> _Problem requirements_: Records follow. Copy every line with "Expand".

··········

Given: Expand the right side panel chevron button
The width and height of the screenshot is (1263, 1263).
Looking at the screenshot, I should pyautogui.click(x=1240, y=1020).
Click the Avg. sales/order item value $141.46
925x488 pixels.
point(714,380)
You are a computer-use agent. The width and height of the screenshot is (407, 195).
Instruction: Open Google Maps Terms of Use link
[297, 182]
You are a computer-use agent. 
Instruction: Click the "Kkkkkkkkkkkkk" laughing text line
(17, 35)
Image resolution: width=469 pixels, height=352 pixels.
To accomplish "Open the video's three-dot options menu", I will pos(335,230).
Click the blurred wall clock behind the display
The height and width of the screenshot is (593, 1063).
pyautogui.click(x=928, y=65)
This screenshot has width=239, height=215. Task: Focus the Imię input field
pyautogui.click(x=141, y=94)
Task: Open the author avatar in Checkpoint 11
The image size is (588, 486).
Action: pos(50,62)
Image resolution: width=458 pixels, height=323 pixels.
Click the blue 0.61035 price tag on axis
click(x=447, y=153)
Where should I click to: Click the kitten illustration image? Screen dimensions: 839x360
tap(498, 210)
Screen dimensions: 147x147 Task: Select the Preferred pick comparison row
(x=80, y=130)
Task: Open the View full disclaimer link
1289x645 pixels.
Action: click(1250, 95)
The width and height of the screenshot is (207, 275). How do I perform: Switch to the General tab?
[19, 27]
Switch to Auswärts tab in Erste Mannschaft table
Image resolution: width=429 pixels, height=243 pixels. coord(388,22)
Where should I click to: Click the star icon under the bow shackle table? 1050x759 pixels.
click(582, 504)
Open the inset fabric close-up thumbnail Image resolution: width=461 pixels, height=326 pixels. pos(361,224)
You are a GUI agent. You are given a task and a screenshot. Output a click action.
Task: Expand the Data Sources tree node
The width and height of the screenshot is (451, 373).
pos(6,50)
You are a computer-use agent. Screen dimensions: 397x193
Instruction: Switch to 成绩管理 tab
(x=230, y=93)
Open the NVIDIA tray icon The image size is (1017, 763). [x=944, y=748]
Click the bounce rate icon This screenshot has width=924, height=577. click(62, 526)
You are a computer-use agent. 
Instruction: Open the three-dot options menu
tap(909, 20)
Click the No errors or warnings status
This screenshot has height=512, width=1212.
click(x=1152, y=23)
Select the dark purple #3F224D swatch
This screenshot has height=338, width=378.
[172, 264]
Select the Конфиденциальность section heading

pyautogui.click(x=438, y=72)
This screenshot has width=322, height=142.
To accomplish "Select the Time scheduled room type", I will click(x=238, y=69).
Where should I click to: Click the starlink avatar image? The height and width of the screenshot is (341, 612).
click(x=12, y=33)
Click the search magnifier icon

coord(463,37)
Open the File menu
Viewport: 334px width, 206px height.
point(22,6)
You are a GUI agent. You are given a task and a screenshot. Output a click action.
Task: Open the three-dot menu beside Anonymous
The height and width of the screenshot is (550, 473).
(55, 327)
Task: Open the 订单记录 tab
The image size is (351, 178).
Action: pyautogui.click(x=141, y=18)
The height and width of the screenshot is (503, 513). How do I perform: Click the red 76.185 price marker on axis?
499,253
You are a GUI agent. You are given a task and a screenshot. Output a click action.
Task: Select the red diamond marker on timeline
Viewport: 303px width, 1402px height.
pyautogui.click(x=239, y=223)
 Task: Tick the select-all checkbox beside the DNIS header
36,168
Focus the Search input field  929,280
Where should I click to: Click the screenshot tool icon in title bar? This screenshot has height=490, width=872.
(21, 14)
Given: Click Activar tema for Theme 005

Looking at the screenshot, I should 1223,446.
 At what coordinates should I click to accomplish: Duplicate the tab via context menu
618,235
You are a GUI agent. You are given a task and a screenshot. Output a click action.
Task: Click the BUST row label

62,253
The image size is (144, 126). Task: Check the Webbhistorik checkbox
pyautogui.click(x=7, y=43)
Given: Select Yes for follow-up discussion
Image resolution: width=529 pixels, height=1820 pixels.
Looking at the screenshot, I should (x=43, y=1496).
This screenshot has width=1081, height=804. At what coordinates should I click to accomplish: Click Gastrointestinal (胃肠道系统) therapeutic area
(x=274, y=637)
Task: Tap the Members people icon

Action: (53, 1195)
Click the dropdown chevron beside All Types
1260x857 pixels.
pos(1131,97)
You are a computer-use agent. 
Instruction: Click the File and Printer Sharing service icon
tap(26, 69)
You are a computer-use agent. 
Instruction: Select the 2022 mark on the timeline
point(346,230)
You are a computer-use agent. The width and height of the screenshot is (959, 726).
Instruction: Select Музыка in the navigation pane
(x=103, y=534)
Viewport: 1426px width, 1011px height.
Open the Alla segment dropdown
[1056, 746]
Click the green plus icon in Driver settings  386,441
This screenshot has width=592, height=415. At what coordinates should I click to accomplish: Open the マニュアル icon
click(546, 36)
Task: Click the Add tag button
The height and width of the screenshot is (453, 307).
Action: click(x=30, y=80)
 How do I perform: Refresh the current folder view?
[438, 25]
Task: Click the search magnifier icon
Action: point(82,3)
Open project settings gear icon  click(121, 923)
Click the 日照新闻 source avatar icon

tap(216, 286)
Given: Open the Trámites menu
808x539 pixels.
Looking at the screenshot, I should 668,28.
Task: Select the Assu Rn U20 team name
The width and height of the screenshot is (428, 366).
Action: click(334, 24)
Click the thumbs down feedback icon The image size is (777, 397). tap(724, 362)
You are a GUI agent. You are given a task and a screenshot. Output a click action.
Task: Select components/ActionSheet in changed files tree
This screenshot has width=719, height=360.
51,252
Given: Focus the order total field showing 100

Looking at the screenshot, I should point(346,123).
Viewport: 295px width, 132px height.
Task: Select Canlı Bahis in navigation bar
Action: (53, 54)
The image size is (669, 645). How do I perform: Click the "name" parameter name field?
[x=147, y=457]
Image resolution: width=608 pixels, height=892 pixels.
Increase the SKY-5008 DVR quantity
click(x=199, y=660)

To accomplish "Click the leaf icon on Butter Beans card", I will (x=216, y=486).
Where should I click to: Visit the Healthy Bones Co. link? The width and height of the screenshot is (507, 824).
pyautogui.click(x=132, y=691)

··········

> _Response area_:
Given: Expand the right side panel chevron button
Task: Expand the Data Sources tree node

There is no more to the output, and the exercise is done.